If this job is to finish on time the relationship between the designer and the client is crucial; during the creation of this dream garden, designer Michael Bates, Mark and Sandra face many challenges.
This is a story all about relationships: the relationships between the builders and landscapers, the client and designer, a house and a garden. Can all of these survive so Mark and Sandra get their dream home and garden they so desperately crave?
Episode 3 – Strath Creek, Victoria
Mother Nature can be your best friend, but she can also be your worst enemy. Stewart and Sandra Hart lost their home, garden and wonderful memories in the devastating Black Saturday bushfires of 2009.
Rather than face the painful process of rebuilding, the Harts bought a property in a bucolic, country valley an hour’s drive from Melbourne. In search of inspiration for the garden they visited Stonefields, the home of Paul Bangay, one of Australia’s most in demand designers. Blown away by its beauty and idyllic setting they’ve tasked Paul with the job of recreating his magic in their own back yard.
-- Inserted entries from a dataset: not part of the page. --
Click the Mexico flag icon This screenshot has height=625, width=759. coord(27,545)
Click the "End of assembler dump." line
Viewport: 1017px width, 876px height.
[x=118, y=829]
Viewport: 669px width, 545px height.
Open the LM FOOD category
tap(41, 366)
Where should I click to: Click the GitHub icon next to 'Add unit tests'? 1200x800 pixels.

The design is grand and ambitious with a focus on opening up the garden to the valley beyond and framing classic Australian views with well over a thousand plants and trees. As a tribute to the property’s heritage Sandra and Stewart have salvaged some of the old garden’s plants and challenged Paul to incorporate these into the plans.
The icing on the cake is a spectacular swimming pool: a source of water for their future bushfire prevention strategy and a place for their grandkids to enjoy long summer days in.
This is a story of regeneration and reward.
Episode 2 – Essendon, Victoria
All gardens are dream driven but now and again the dream turns into a nightmare.
When Frank and Mary-Anne D’Aquila bought their home the backyard was an overgrown slope. In pursuit of a family garden complete with pool, plants, and an entertaining space, they made the fateful mistake of deciding to level off the entire block.
Fast forward, three long years and their dream lay in tatters. Tonnes of dirt had been removed but what was left was a cracked, pool shell and monolithic concrete walls, the dream garden looked more like an end of the world bunker than a family oasis. This substandard construction job littered with flaws had cost $200,000.
With the original builder kicked off the job Frank and Mary-Anne had a long, unfruitful search for someone who could salvage the space. Finally, a designer saw the potential and work began on getting the D’Aquila’s out of their financial and backyard hole.
Transforming this botched job is a giant salvage operation. The trust between a client and designer must first be rebuilt before any of the original mistakes can be buried.
Can this garden disaster be made to look as if it was meant to be deliberate?
Episode 1 – Toowoomba, Queensland
For tree changers Michael and Rosi Kenny home is an 1890’s homestead just south of Toowoomba in Queensland, it’s an idyllic rural setting with cows and horses roaming freely across their acreage. Both share a dream of being able to live off the land by adopting a ‘grow it, eat it, live it’ ethos. But being surrounded by dry, rock hard paddocks means building a large self-sustaining kitchen garden will be easier said than done, and that’s all before you’ve tried to grow your own food under the intense Queensland sun.
Luckily for them this garden build will be a family affair because their son Clint is a local landscape designer. Based on his parent’s wish list he has drawn up the plans including numerous raised beds, a conservatory, water feature and orchard. The garden will be separated from the spectacular landscape by a wall hugged with fruit bushes.
Having parents as clients will certainly come with its own challenges and in between his day job Clint has offered to help them build the extensive kitchen garden. To keep costs down they are challenging themselves to use recycled and reclaimed materials in the ambitious design wherever possible.